The effect of wortmannin (PI3K inhibitor) on the action of ASP and insulin on FFA release was tested at a concentration of 0.1 µM. At this concentration wortmannin almost completely counteracts the effect of insulin on FFA release in isolated human fat cells (10). Wortmannin reversed the effect of insulin on FFA release almost completely (Fig. 4; paired t test, INS versus INS + wortmannin p < 0.001). In contrast, it did not significantly influence the effect of ASP on FFA release (Fig. 4), indicating PI3K-dependent and PI3K-independent effects induced by insulin and ASP, respectively.

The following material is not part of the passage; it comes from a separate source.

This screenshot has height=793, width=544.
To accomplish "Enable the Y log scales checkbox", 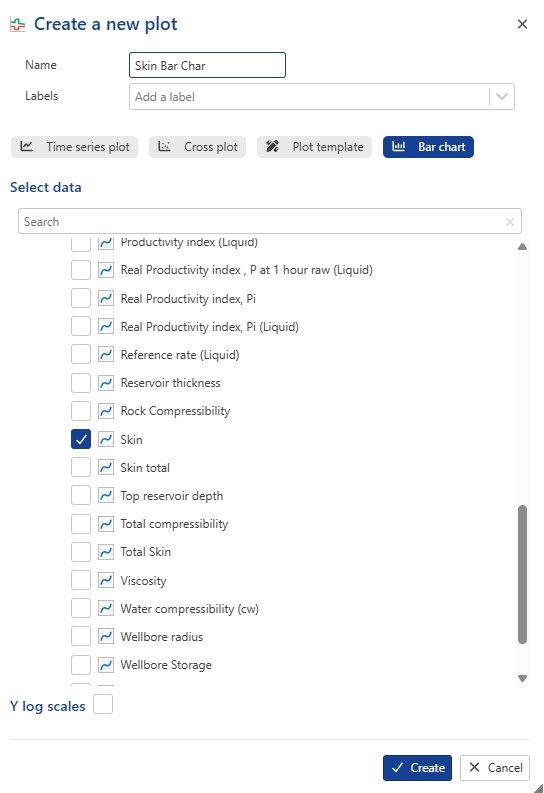I will point(103,704).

The results of the effects of enprofylline (a non-selective PDE inhibitor without any adenosine interactions), OPC 3911 (a selective PDE3 inhibitor), and rolipram (a selective PDE4 inhibitor) on FFA release are depicted in Fig. 5. The study with enprofylline was performed in an identical fashion on 10 subjects, and the studies with OPC 3911 and rolipram were performed on 9 subjects. Enprofylline (1 mM) and OPC 3911 (3 µM) reversed the effects of ASP and insulin on FFA release significantly (paired t test, ASP versus ASP + enprofylline, p < 0.001; INS versus INS + enprofylline; p < 0.001; ASP versus ASP + OPC 3911; p < 0.0001 and INS versus INS + OPC 3911; p < 0.0001). Enprofylline and OPC 3911 per se stimulated FFA release significantly (Fig. 5). Other concentrations of OPC 3911 were also tested (1 and 10 µM), and it was observed that OPC 3911 counteracted the effects of ASP and insulin on FFA release in a concentration-dependent fashion (data not shown). Rolipram (1 µM) did not alter the insulin effect on FFA release, whereas it slightly counteracted the effect of ASP (paired t test, ASP versus ASP + rolipram, p < 0.01). Higher concentrations of rolipram (3 and 100 µM) were also tested. The same pattern of effects as at 1 µM was observed (data not shown).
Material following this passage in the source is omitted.